[Material for the task]
- - -
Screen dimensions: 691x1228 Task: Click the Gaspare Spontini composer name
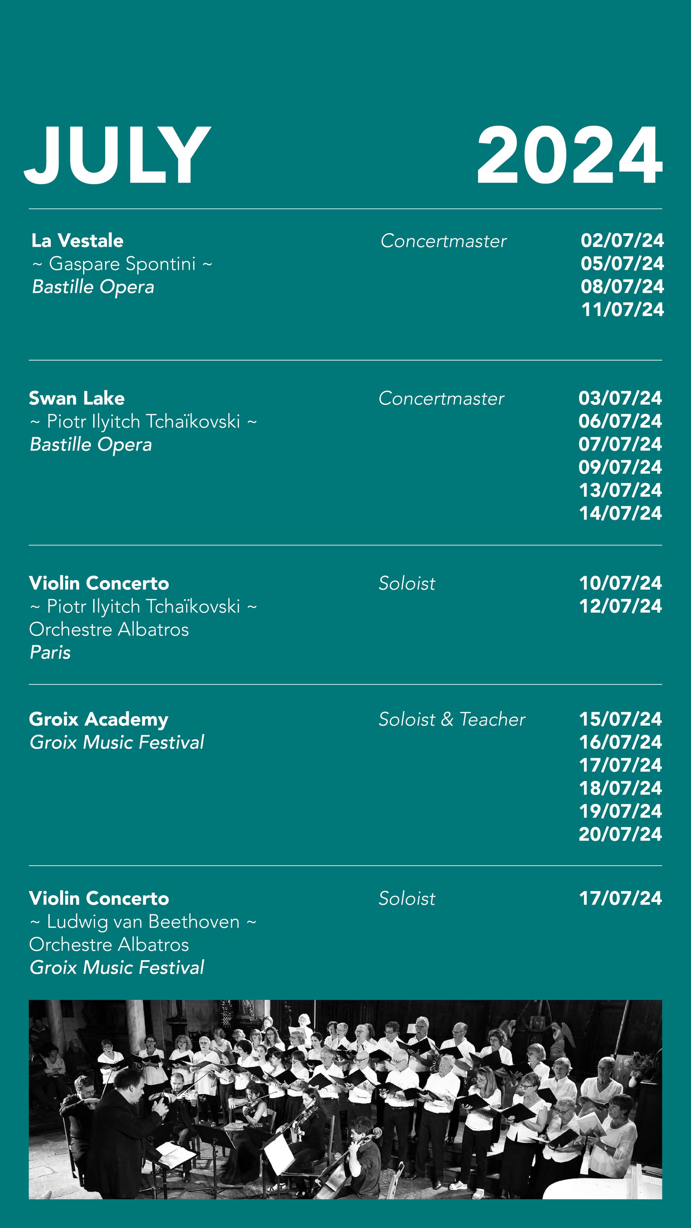(122, 264)
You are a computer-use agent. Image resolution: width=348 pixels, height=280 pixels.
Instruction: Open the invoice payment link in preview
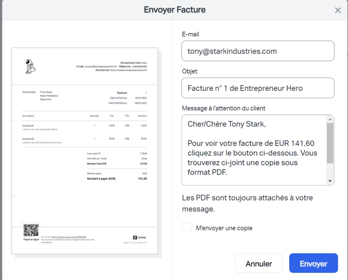[69, 237]
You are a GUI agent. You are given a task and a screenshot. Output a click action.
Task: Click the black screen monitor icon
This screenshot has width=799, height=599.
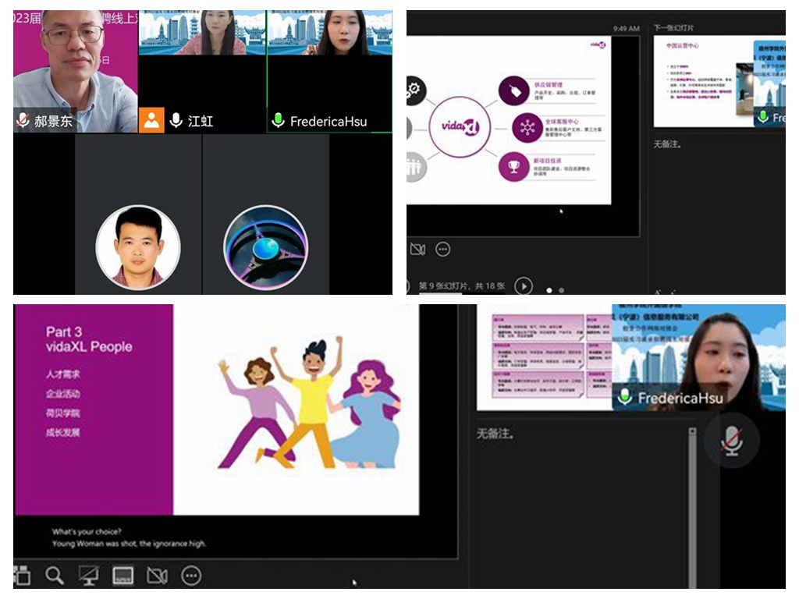[88, 576]
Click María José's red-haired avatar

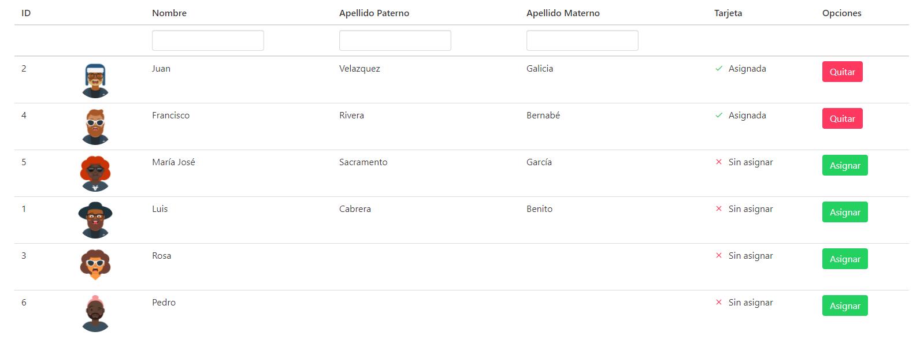tap(95, 174)
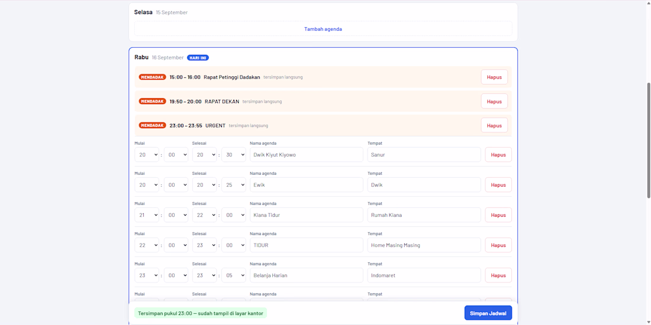Delete the URGENT 23:00 agenda item
The width and height of the screenshot is (651, 325).
pyautogui.click(x=494, y=125)
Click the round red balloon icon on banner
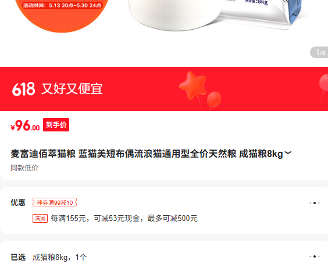Screen dimensions: 328x271 tap(214, 99)
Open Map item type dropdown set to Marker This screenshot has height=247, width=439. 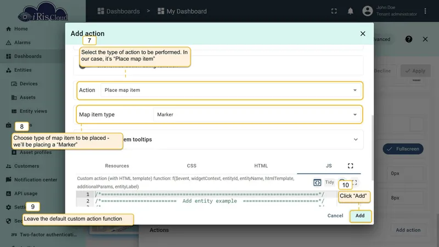pos(257,115)
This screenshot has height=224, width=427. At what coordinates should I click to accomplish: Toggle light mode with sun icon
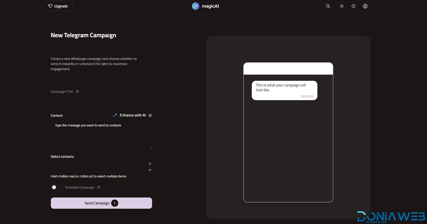pyautogui.click(x=342, y=6)
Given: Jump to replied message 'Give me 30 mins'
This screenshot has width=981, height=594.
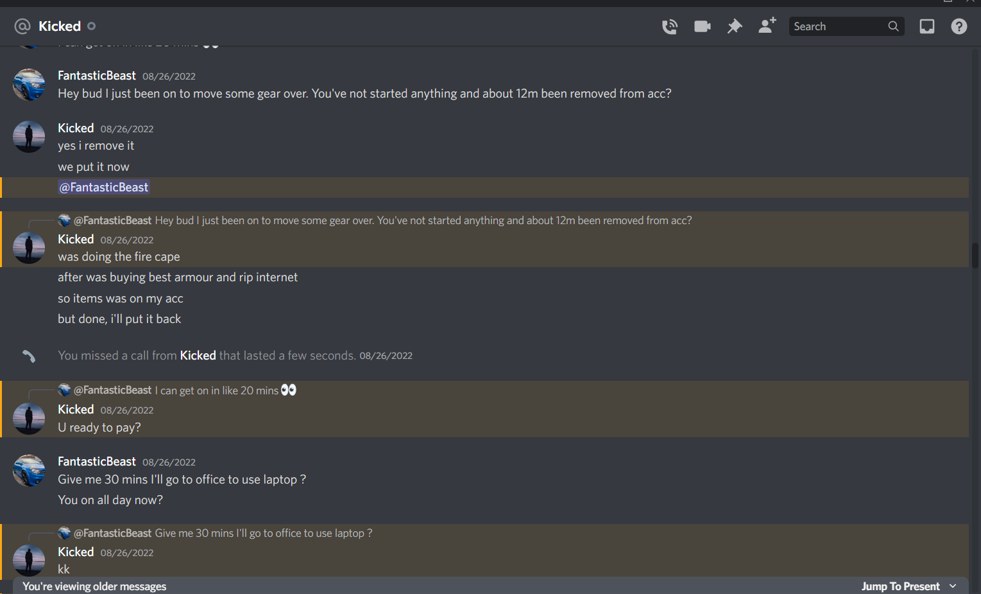Looking at the screenshot, I should (263, 533).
- - -
[Your goal] Which lines of the data contain the word "agent"? Copy each one.

[Exercise answer]
You are a computer-use agent. Image resolution: width=348 pixels, height=280 pixels.
You are a GUI agent. You are given a task and a screenshot. Output a click action.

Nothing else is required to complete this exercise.